» **Given passage**:
========

As we kicked off Day 4 of the NetHope Global Summit at Santa Clara University, Industry, Non-Profit and Government leaders announced a new step forward for humanitarian efforts by embracing cloud services. I reflected on the mentoring many of us received from Andy Grove, Intel’s former chairman. He always said that the best way to succeed is to focus on what you do best. At Intel, there’s no question our core competency is technology.
That premise is what launched us on the road to today’s announcement of NetHope’s Humanitarian and Development Services Cloud initiative. For me, this effort started some three years ago when our Intel’s World Ahead and Corporate Affairs groups put our heads together to align our competence in technology with corporate social responsibility. Applying technology leadership to scale humanitarian efforts led us to engage with NetHope, a unique Non-Government Organization (NGO). NetHope’s mission is to advance humanitarian efforts through the use of technology, and is comprised of CIOs of 32 of the largest worldwide NGOs. NetHope’s “role up our sleeves” approach aligns with Intel’s World Ahead objective to bridge the digital divide and bring uncompromised technology access and its benefits to billions of people.

========

» **Aim A**: Decide whether each statement agrees with the NetHope summit passage, answering yes or no and quoting the words of the passage that decide it: (i) NetHope is made up of the CIOs of 32 of the largest worldwide NGOs; (ii) the summit took place at Stanford University; (iii) the effort began about five years ago.
» **Aim B**: Pick up the NetHope summit passage after its final sentence and continue it in the same voice.

» **Information shown**:
========

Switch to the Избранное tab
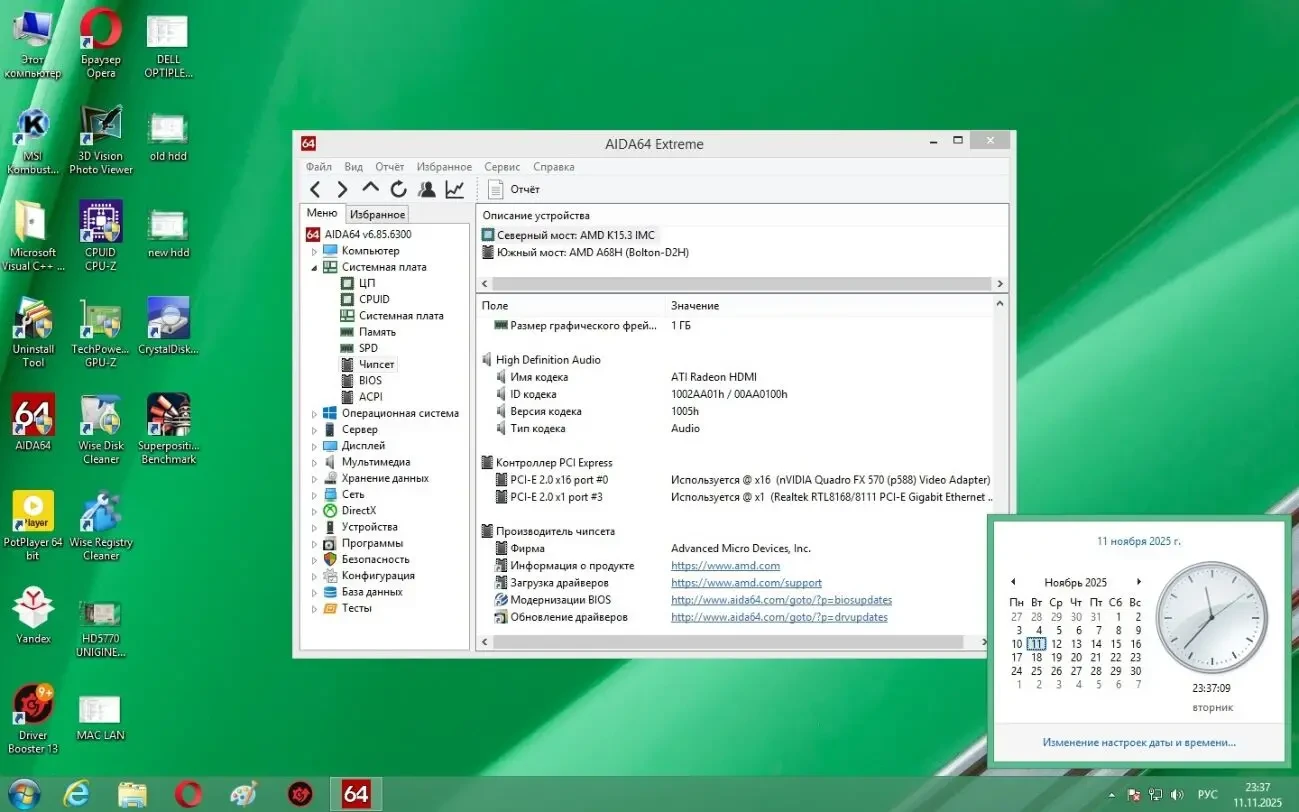 tap(377, 214)
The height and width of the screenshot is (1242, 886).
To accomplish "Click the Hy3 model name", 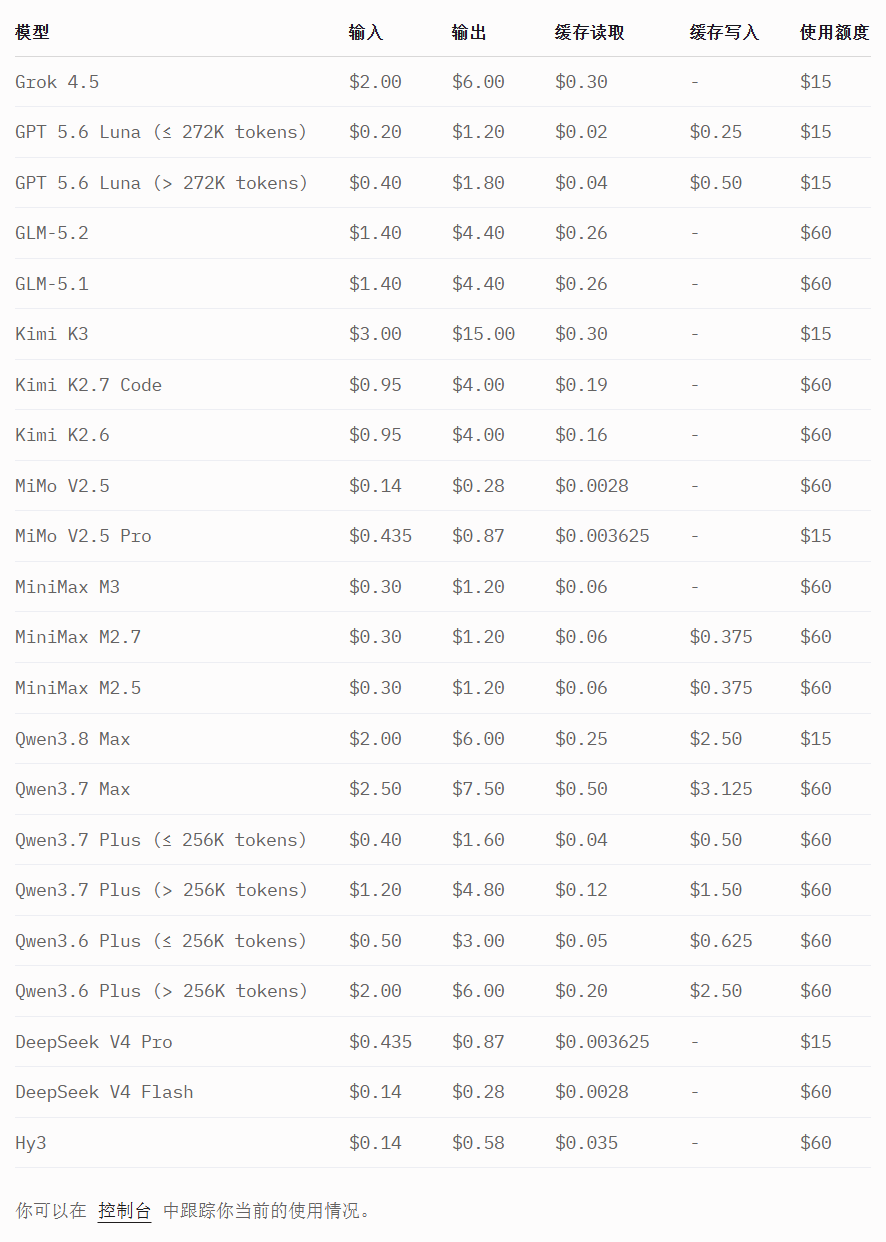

========

» **Final answer A**:
(i) Yes: "is comprised of CIOs of 32 of the largest worldwide NGOs"
(ii) No: "at Santa Clara University"
(iii) No: "this effort started some three years ago"

» **Final answer B**:
Technology can add real value to humanitarian efforts by reducing costs and speeding the delivery of services. We saw this come to life today in the form of real world examples of how Cloud Services are scaling humanitarian efforts. A great example of this, demonstrated by Child Fund International (CFI), is the adaptation and reuse of an existing cloud service to benefit child management. In a matter of months CFI was able to outfit field workers in Brazil to use netbooks to streamline their processes. Today, one result of the pilot stood out to me. It showed how the existing paper process can be reduced from one week to 25 minutes. My simple math says that’s over 80 times more efficient. Think about the implications this could have for children that CFI and other organizations do not have the capacity to support.
NetHope’s cloud focus is perfectly timed with the industry’s evolution to “cloud computing” — the sometimes over-hyped term for services that are made available over the Internet. If you’ve ever signed up for an internet email account, you’re already familiar with the benefits of cloud-based services: You can get started fast without buying and maintaining expensive systems. For NGOs, humanitarian cloud services can stretch limited dollars and IT resources. And cloud solutions are also much more likely to be successful because they use technologies that are proven and have already been deployed.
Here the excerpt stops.